I’ve had to come out as straight… to a lot of people… including my mom. I attract gay coworkers, which is fine by me, as most of my best friends through the years have been gay. A lot of gay guys try to shock me with graphic stories of sexual exploits, but I’m pretty much unshockable, so they like me even more afterwards.
“Are you sure honey? Cause if you are gay, that’s okay” at a time when I was not interested in girls at all.
I’m a tomboy, who did have a “i like girls” phase, but more just to look at. I’m officially bisexual (I would consider dating either sex), but I’m in a long-term monogamous relationship with a boy, so no girl sex for me.
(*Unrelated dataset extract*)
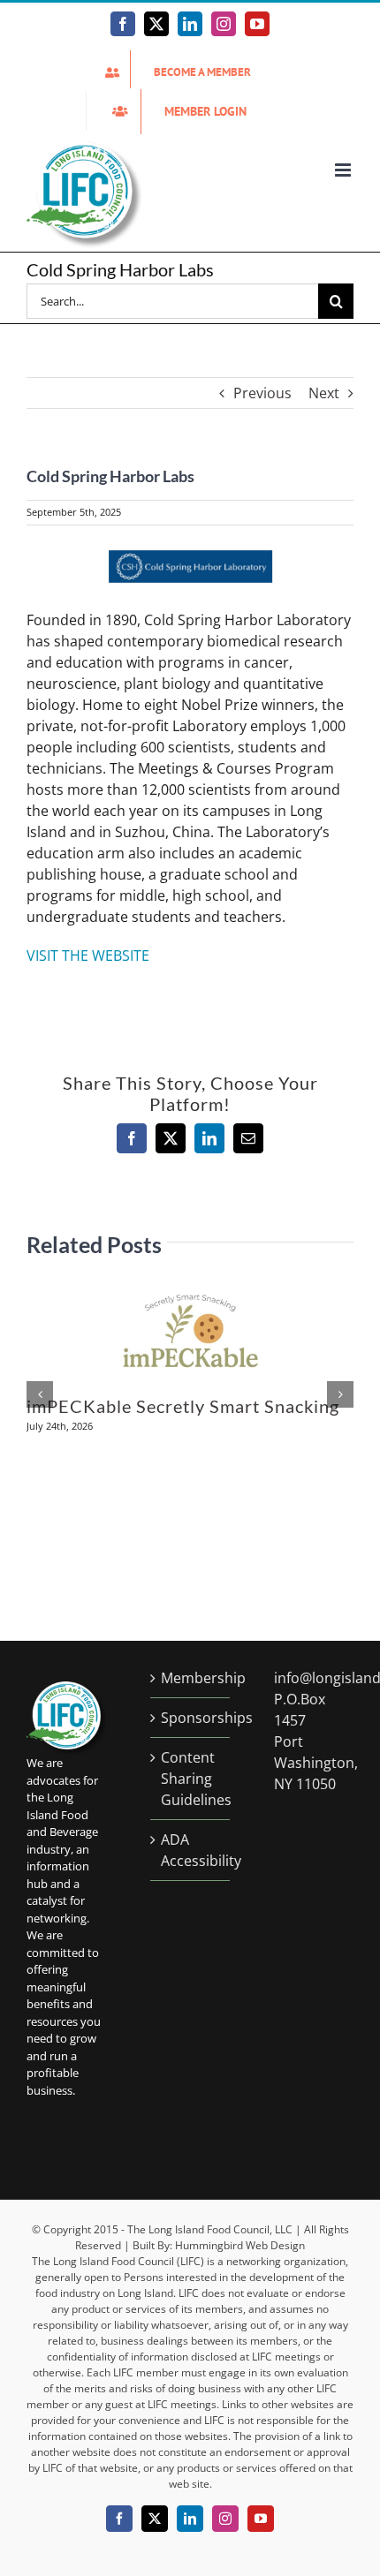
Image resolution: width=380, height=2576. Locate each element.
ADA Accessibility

Like many others, I am casually out at the office. It does not come up in an interview, though since I tend to wear my rainbow ring at all times, and some clue-enabled people have figured it out from that. I have pictures of my partner on my desk, I’ve had a small rainbow flag at my desk at previous workplaces (not at my current workplace since I’m contracting and am trying to keep my personal belongings to a minimum to make it easier to take it all home if the contract suddenly gets terminated, which happens in this industry), and I do not change pronouns when I talk about what my partner and I do outside of work. Honestly, it never takes long for people to figure things out, and if there’s a rumor mill talking about me, it’s never gotten back to me. It’s just another aspect of my life that people find out by talking socially with me, at the same level as the fact that I run sci-fi cons, write fiction, enjoy baking, and like to eat out a lot.
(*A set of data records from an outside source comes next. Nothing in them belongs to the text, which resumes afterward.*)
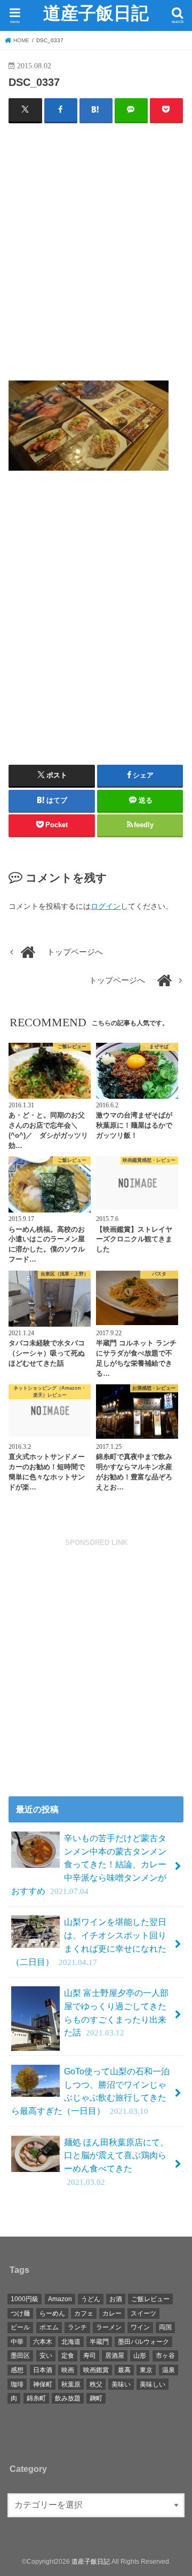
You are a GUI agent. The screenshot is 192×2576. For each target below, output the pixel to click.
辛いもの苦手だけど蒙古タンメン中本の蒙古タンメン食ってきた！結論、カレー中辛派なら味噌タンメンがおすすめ (88, 1864)
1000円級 (24, 2299)
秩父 (96, 2384)
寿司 (89, 2355)
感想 (17, 2370)
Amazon (60, 2299)
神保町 (42, 2384)
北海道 (71, 2341)
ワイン (140, 2327)
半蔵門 (99, 2341)
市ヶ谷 (165, 2355)
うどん (90, 2299)
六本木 (42, 2341)
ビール (20, 2327)
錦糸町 (36, 2398)
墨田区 (20, 2355)
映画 (67, 2370)
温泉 (168, 2370)
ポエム (49, 2327)
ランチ (77, 2327)
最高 (124, 2370)
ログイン (106, 906)
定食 (67, 2355)
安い (45, 2355)
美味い (121, 2384)
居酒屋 (114, 2355)
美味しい (152, 2384)
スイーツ (143, 2313)
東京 (146, 2370)
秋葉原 (71, 2384)
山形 (139, 2355)
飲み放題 (68, 2398)
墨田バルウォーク (143, 2341)
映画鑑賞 (96, 2370)
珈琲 (17, 2384)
IANAGD but I have something else to be “out” or “not out” about in the workplace — the schizzy lib thing.
When I was a social worker I spoke about it because it was at least somewhat relevant to the sphere of social work. When my next major job was in an unrelated industry (database design for a tech company reselling design software to fashion companies) I didn’t go through all that and then one day sent an email with a screen shot attachment to my bosses with the subject line “Check this out!”.
Problem a) No file attachment. I guess I made the screen shot, composed the email, and sent it without attaching the damn JPEG.
Problem b) I sent it from my home email account, which has my web site referenced in the default signature line.
Problem c) Stemming logically from A and B, the bosses, upon receiving an otherwise empty email titled “Check this out!” consisting in its entirety of my sig and link, clicked the link.
So by 9:05 that morning I was very much out and we had an interesting conversation. Two nervous bosses and one who shrugged and said “Yeah I figured you forgot to attach something”.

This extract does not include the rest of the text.